* DOKUMENTTEXT:
_ _ _ _ _ _ _
Es müssen nicht immer die großen Themen sein, die eine Koalition an den Rand des Abgrunds bringen. Im frankophonen Landesteil etwa ist es gerade das Studienangebot an der Uni Mons, das die Gemüter überkochen lässt.
Konkret geht es um das Fach Medizin. Bislang kann man in Mons nur einen Bachelor-Abschluss machen und muss dann nach Brüssel oder Lüttich wechseln. Das Rektorat will aber erreichen, dass die Universität künftig einen vollständigen Masterstudiengang in Medizin anbieten darf.
Inakzeptable Entscheidung
Der entsprechende Antrag wurde aber von der für das Hochschulwesen zuständigen Ministerin Valérie Glatigny abgelehnt. "Und das völlig willkürlich und unbegründet", zischte PS-Präsident Paul Magnette in der RTBF. Die Haltung der MR sei inakzeptabel: sowohl, was die Form, als auch, was den Inhalt angeht.
Erstmal zur Form: Das Expertengremium, das die Regierung der Französischen Gemeinschaft in solchen Fragen berät, hatte grünes Licht gegeben. Und doch habe die MR-Ministerin den Daumen gesenkt. Das zu allem Überfluss ohne Rücksprache mit den Regierungskollegen.
Aber auch inhaltlich sei die Entscheidung nicht nachvollziehbar, so Magnette. Erstens: In der Wallonie herrscht ein akuter Ärztemangel. Und zweitens: Die Provinz Hennegau sei ohnehin schon immer benachteiligt gewesen, was das Hochschulangebot angeht.
Kurz und knapp: Die PS will die Entscheidung von Valérie Glatigny nicht hinnehmen. Auf gar keinen Fall. Und dann kramte Paul Magnette auch gleich die Bazooka aus: "Wir werden in dieser Sache hart bleiben. Wenn nötig, werden wir uns an Les Engagés wenden mit dem Ziel, dass die unseren Dekret-Entwurf unterstützen. Damit alle Universitäten das anbieten können, was wir so dringend nötig haben."
Gespenst einer doppelten Regierungskrise
Les Engagés, also die frühere CDH ... Die Partei sitzt bekanntlich in der Opposition. Magnette droht also nicht weniger als mit einer sogenannten Wechselmehrheit. Und dieser Gedanke wird denn auch von Beobachtern schon weitergesponnen, nach dem Motto: Liefe das nicht darauf hinaus, dass die MR aus der Regierung fliegen und durch Les Engagés ersetzt werden könnte.
Mit anderen Worten: im frankophonen Landesteil geht das Gespenst einer Regierungskrise um. Einer doppelten im Übrigen, denn im Fahrwasser der Französischen Gemeinschaft wäre wohl auch die Wallonische Region betroffen ...
_ _ _ _ _ _ _
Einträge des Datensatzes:
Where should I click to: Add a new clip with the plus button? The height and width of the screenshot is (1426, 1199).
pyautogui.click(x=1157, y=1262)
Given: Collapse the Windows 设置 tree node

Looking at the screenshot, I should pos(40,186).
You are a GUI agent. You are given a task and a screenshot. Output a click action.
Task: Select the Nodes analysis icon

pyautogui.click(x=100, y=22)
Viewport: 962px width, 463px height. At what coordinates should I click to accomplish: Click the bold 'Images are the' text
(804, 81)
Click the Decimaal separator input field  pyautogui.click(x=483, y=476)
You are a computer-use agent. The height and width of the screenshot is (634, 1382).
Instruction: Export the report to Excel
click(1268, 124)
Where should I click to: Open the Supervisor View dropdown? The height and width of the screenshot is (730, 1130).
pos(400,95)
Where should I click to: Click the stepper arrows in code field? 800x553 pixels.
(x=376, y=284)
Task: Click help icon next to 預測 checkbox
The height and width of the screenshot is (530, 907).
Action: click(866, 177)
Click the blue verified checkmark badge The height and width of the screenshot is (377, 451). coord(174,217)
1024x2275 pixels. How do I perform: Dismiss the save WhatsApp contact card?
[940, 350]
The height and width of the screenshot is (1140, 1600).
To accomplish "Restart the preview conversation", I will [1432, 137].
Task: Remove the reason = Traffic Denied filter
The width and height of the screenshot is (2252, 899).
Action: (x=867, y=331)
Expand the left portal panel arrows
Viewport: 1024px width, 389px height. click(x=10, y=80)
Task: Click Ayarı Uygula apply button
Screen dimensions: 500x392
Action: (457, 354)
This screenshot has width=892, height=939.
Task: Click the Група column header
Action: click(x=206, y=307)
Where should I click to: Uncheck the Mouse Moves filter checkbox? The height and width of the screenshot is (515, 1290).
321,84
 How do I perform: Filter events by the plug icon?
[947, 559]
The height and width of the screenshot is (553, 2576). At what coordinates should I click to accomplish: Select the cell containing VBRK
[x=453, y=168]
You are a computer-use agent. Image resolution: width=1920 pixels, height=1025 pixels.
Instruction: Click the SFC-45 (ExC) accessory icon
_ _ _ _ _ _ _
* AUFGABE:
Bearbeite den Text über den Streit um das Medizinstudium in Mons: Gib ihn von „Es müssen nicht“ bis einschließlich „Medizin anbieten darf.“ wieder und ersetze dabei „Medizin“ durch „Pharmazie“.

* LÖSUNG:
Es müssen nicht immer die großen Themen sein, die eine Koalition an den Rand des Abgrunds bringen. Im frankophonen Landesteil etwa ist es gerade das Studienangebot an der Uni Mons, das die Gemüter überkochen lässt.
Konkret geht es um das Fach Pharmazie. Bislang kann man in Mons nur einen Bachelor-Abschluss machen und muss dann nach Brüssel oder Lüttich wechseln. Das Rektorat will aber erreichen, dass die Universität künftig einen vollständigen Masterstudiengang in Pharmazie anbieten darf.